Like humans, a handful of toothed whales go through menopause—and new research suggests the trait could have evolved for similar reasons across species.

Female whales that go through menopause have longer lifespans than those that don’t, surviving decades past their reproductive prime, according to the study published Wednesday in the journal Nature. They might produce fewer offspring as a result, but these older females have more time to help raise younger generations, without having to compete with their daughters to reproduce.

“They’ve done a great job of compiling all the evidence,” Michael Gurven, a behavioral ecologist at the University of California, Santa Barbara, who did not contribute to the findings, tells USA Today’s Elizabeth Weise. “This paper quite elegantly gets at these very difficult issues.”

“This is a piece of work that very much needed to be done,” Megan Arnot, an evolutionary anthropologist at University College London who was not involved in the research, says to Live Science’s Gennaro Tomma.

Menopause is rare among animals—females of only six mammal species are known to go through it. Humans are one, and the remaining five are toothed whales. (Though a study published last fall suggested some chimpanzees experience menopause, too.)

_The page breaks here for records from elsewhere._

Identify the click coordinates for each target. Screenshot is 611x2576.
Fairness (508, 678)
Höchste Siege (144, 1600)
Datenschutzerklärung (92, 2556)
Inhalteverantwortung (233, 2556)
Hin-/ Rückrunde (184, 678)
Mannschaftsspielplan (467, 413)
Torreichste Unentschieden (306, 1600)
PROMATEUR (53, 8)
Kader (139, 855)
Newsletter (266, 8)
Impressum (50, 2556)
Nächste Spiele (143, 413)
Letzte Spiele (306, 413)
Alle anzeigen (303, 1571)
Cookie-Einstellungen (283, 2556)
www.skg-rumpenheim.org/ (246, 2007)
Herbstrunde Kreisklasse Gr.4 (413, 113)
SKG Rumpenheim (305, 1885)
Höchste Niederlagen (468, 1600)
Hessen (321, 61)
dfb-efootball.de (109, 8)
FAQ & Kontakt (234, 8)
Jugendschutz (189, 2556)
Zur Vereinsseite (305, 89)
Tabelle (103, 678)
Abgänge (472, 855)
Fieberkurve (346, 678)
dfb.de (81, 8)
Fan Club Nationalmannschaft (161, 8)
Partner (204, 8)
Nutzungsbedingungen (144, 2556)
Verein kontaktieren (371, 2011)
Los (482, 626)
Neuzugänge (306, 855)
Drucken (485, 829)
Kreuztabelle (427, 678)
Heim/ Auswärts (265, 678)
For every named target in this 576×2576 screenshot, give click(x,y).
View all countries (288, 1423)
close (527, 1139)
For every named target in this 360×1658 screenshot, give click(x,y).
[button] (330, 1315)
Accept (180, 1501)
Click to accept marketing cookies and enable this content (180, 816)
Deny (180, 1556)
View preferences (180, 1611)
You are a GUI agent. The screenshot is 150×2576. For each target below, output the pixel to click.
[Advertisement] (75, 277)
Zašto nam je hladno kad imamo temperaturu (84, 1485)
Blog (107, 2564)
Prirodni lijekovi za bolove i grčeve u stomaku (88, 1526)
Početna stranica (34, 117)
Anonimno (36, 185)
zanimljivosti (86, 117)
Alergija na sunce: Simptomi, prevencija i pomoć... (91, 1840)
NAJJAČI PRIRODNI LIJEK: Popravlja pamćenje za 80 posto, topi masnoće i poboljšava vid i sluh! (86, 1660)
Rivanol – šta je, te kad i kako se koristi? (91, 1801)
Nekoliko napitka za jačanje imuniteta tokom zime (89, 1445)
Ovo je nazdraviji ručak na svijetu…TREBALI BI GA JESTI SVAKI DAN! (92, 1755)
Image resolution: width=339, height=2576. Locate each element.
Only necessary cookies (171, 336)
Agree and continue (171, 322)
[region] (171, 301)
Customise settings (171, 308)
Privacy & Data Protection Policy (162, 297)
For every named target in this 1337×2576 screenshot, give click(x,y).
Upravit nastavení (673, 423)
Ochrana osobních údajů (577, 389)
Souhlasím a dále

“When you think about it from a natural selection point of view, it’s a very unusual thing to do,” Samuel Ellis, who researches social behavior at the University of Exeter in England and is the first author of the new study, tells the Washington Post’s Maggie Penman and Dino Grandoni. “If the aim is to get as many offspring into the next generation as possible, almost always the best thing is to reproduce for your whole life, which is what most mammals do.”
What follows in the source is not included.